Mas digamos que, em vez de medir e calcular obsessivamente o mundo externo, físico, esse Newton do Universo Paralelo decide direcionar sua obsessão para medir e calcular o mundo interior, psicológico, o mundo da mente e do coração humano.

Isso não é tão difícil de imaginar, pois vítimas de abuso muitas vezes são grandes observadoras da natureza humana. Para pessoas como eu ou você, observar os outros pode ser uma atividade divertida para se fazer num domingo qualquer no parque. Mas, para quem sofre abusos, é uma estratégia de sobrevivência. Para essas pessoas, a violência pode surgir a qualquer momento, e por isso elas desenvolvem um senso de observação agudo, quase sobre-humano, para se proteger. Um tom de voz mais alterado, uma sobrancelha arqueada, a profundidade de um suspiro: tudo isso pode disparar seus alarmes internos.

Então, vamos imaginar que esse Newton do Universo Paralelo, esse “Newton Emo”, tenha voltado sua obsessão às pessoas ao redor. Ele fazia anotações, catalogando todos os comportamentos observáveis dos colegas e familiares. Anotava sem parar, documentando cada ação, cada palavra. Encheu centenas de páginas com observações sem importância sobre o tipo de coisa que as pessoas nem percebem que fazem. O Newton Emo torcia para que, se cálculos pudessem ser usados para prever e controlar o mundo natural, como as formas e configurações do Sol, da Lua e das estrelas, então também deveriam ser capazes de prever e controlar o mundo interior, emocional.

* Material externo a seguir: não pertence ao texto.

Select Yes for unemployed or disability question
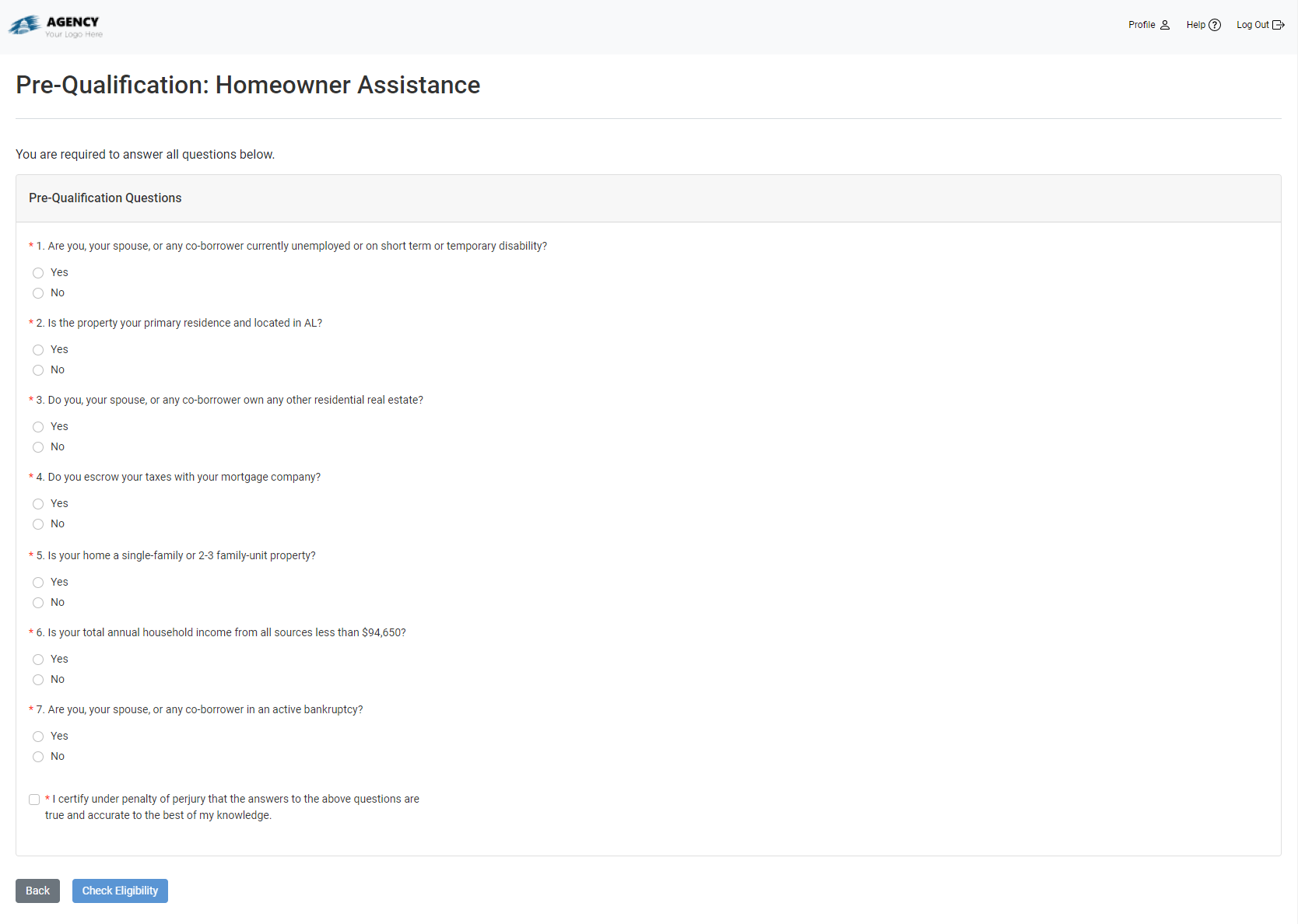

Com suas observações, o Newton Emo descobriu algo doloroso que todos nós meio que já sabemos, mas que poucos querem admitir: que todas as pessoas mentem. É um hábito nosso mentir constantemente.3 Mentimos tanto sobre coisas importantes quanto fúteis. E em geral não fazemos isso por malícia — na verdade, mentimos para os outros porque temos o hábito de mentir para nós mesmos.4

Newton percebeu que a luz se refratava no coração das pessoas de formas que elas pareciam não perceber; que as pessoas diziam amar aqueles que, pelo visto, odiavam; que declaravam acreditar em algo

enquanto agiam de outra forma; que se imaginavam corretas embora cometessem atos de grande desonestidade e crueldade. Ainda assim, na própria mente, elas de alguma forma acreditavam que suas ações eram consistentes e verdadeiras.

Ele concluiu que não deveria confiar em ninguém. Nunca. E calculou que sua dor era inversamente proporcional ao quadrado da distância entre ele e o mundo. Portanto, ele se mantinha à margem, sem entrar na órbita de ninguém, afastando-se da atração gravitacional de qualquer outro coração. Ele não tinha amigos; na verdade, não queria amigos. Isaac compreendeu que o mundo era um lugar sombrio e miserável, e o único valor na sua vida patética era a habilidade de documentar e calcular essa miséria.

Apesar de tanta rabugice, não faltava ambição a Newton. Ele queria saber a trajetória do coração humano, a velocidade de sua dor. Queria saber a força dos seus valores e a massa de suas esperanças. Mais importante, ele queria entender as relações entre todos esses elementos.